All we have to do next is find a formula for the values of $x_{i+1}$ and $ y_{i+1}$ in terms of the previous point $(x_i,y_i)$.

For now let's cheat, and I will just tell you the formulae. We can work out why it is true later. Here are the formulae:

$$ x_{i+1} = \frac{y}{\sqrt{(1-x)^2 + y^2}} $$ $$ y_{i+1} = \frac{1-x}{\sqrt{(1-x)^2 + y^2}} $$

We can now write a table where we compute the coordinates of each point in turn using these formulae.

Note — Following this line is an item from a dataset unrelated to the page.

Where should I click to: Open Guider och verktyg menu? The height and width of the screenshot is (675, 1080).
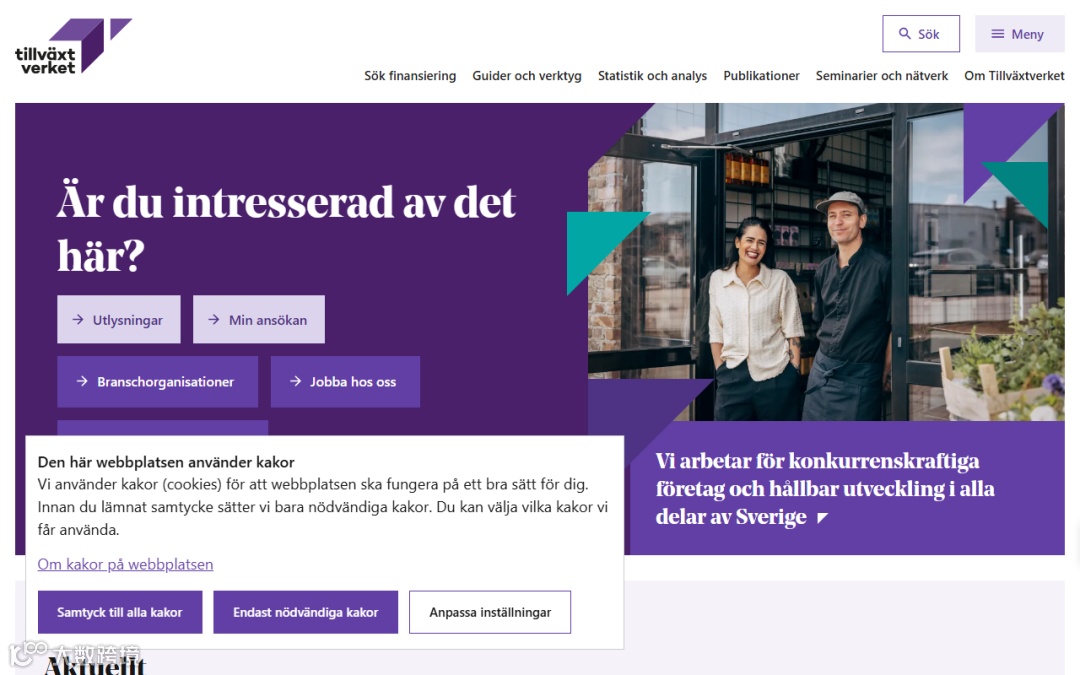[527, 76]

x-coordinate | y-coordinate | angle |
---|---|---|

$x_0=0$ | $y_0=1$ | 90 |

$x_1=0.7071067811865475$ | $y_1=0.7071067811865475$ | $45.0$ |

$x_2=0.9238795325112867$ | $y_2=0.3826834323650899$ | $22.5$ |

$x_3=0.9807852804032304$ | $y_3=0.19509032201612825$ | $11.25$ |

$x_4=0.9951847266721969$ | $y_4=0.09801714032956071$ | $5.625$ |

$x_5=0.9987954562051724$ | $y_5=0.04906767432741752$ | $2.8125$ |

$x_6=0.9996988186962041$ | $y_6=0.02454122852291228$ | $1.40625$ |

$x_7=0.9999247018391445$ | $y_7=0.012271538285723235$ | $0.703125$ |

Use the technique of QUESTION 1 to estimate the circumference of the unit circle using the point at an angle of 0.703125 then divide by 2 to get an estimate for pi.

Assuming we can prove the formulae, we have shown how to compute pi using only mathematics! It is only an approximation, but the more terms you compute in the table, the more accurately you can compute pi, and if you use enough terms you can make the calculation as accurate as you like.

If you have never seen anything like this before, you have just made a big leap in your understanding of maths.

## Proof of the half-angle formulae

The gradient of the line $AB$ is given by $$\text{gradient AB} = \frac{\text{y-step}}{\text{x-step}} = \frac{y_i}{x_i-1}$$

The bisector of AOB is at right angles to the line AB so its gradient must be given by $$\text{gradient bisector}=-\frac{1}{\text{gradient AB}} = \frac{1-x_i}{y_i}$$ This is because, in general, if a line has gradient $m$, the line perpendicular to it has gradient $-\frac{1}{m}$.

Since we know the gradient of the bisector, we can say that every point $(X,Y)$ on the bisector must satisfy $$ Y = \left( \frac{1-x_i}{y_i} \right) X. $$ We also know by Pythagoras's Theorem that every point $(X,Y)$ on the circle satisfies $$ X^2 + Y^2 = 1. $$ The point $(x_{i+1},y_{i+1})$ lies on both the bisector and on the circle, so we must have these two equations $$ y_{i+1} = \left( \frac{1-x_i}{y_i} \right) x_{i+1}, $$ $$ x_{i+1}^2 + y_{i+1}^2 = 1. $$ Substitute the first equation into the second to get an equation for $x_{i+1}$: $$ x_{i+1}^2 + \left( \frac{1-x_i}{y_i} \right)^2 x_{i+1}^2 = 1. $$ Taking out the common factor we get $$ \left(1 + \left( \frac{1-x_i}{y_i} \right)^2 \right) x_{i+1}^2 = 1. $$ We can now solve for $x_{i+1}$ to get $$ x_{i+1} = \sqrt{ \frac{1}{1 + \left( \frac{1-x_i}{y_i} \right)^2 } }. $$ Here we notice that $x_{i+1}$ is positive, so it is correct to use the positive square root. We can simplify this to get the desired formula for $x_i$: $$ x_{i+1} = \frac{y_i}{\sqrt{(1-x_i)^2 + y_i^2}}.$$

Using the formula $y_{i+1} = \left( \frac{1-x_i}{y_i} \right) x_{i+1}$ we wrote down earlier we get the desired formula for $y_i$: $$ y_{i+1} = \frac{1-x_i}{\sqrt{(1-x_i)^2 + y_i^2}}. $$And that completes the proof!

In the proof we have used the fact that if a line has gradient $m$, then the line perpendicular to it has gradient $-\frac{1}{m}$. Can you prove this?